European Journal of Human Genetics ( IF 5.2 ) Pub Date : 2020-07-30 , DOI: 10.1038/s41431-020-0700-2
Michael Erlichster 1, 2 , Justin Bedo 3, 4 , Efstratios Skafidas 1, 5, 6 , Patrick Kwan 2, 6, 7 , Adam Kowalczyk 1, 4, 8, 9 , Benjamin Goudey 9, 10
Affiliation  

Human Leucocyte Antigen (HLA) testing is useful in the clinical work-up of coeliac disease (CD) with high negative but low positive predictive value. We construct a genomic risk score (GRS) using HLA risk genotypes to improve CD prediction and guide exclusion criteria. Imputed HLA genotypes for five European CD case-control GWAS (n > 15,000) were used to construct and validate an interpretable HLA-based risk model (HDQ15), which shows statistically significant improvements in predictive performance upon all previous HLA-based risk models. Conditioning on this model, we find two novel associations, HLA-DQ6.2 and HLA-DQ7.3, that interact significantly with HLA-DQ2.5 (p = 2.51 × 10−9, 1.99 × 10−7, respectively). Integrating these novel alleles into a new risk model (HDQ17) leads to predictive performance equivalent or better than the strongest reported GRS (GRS228) using 228 single nucleotide polymorphisms (SNPs). We also demonstrate that our proposed HLA-based models can be implemented using only six HLA tagging SNPs with statistically equivalent predictive performance. Using insights from our model to guide exclusionary criteria, we find the positive predictive value of CD testing in high-risk populations can be increased by 55%, from 17.5 to 27.1%, while maintaining a negative predictive value above 99%. Our results suggest that HLA typing is currently undervalued in CD assessment.



中文翻译:

改进的基于 HLA 的乳糜泻预测确定了两种新的遗传相互作用。

人类白细胞抗原 (HLA) 检测可用于腹腔疾病 (CD) 的临床检查,具有高阴性但阳性预测值低。

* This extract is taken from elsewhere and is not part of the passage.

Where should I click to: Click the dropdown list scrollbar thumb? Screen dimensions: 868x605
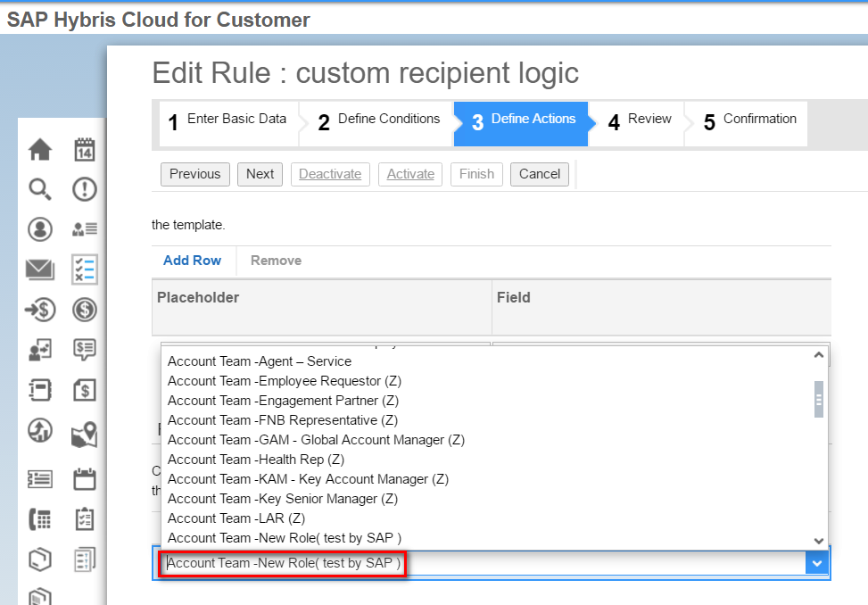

我们使用 HLA 风险基因型构建基因组风险评分 (GRS),以改进 CD 预测并指导排除标准。五个欧洲 CD 病例对照 GWAS ( n  > 15,000) 的估算 HLA 基因型用于构建和验证可解释的基于 HLA 的风险模型 ( HDQ 15 ),该模型显示在统计上显着改善了所有以前基于 HLA 的风险模型的预测性能. 在这个模型的条件下,我们发现两个新的关联,HLA-DQ6.2 和 HLA-DQ7.3,它们与 HLA-DQ2.5 显着相互作用(p  = 2.51 × 10 -9 , 1.99 × 10 -7, 分别)。将这些新的等位基因整合到新的风险模型 ( HDQ 17 ) 中,预测性能相当于或优于使用 228 个单核苷酸多态性 (SNP)的最强报告 GRS ( GRS 228 )。我们还证明了我们提出的基于 HLA 的模型可以仅使用六个具有统计等效预测性能的 HLA 标记 SNP 来实现。使用我们模型中的见解来指导排除标准,我们发现高风险人群中 CD 检测的阳性预测值可以提高 55%,从 17.5% 增加到 27.1%,同时将阴性预测值保持在 99% 以上。我们的结果表明 HLA 分型目前在 CD 评估中被低估了。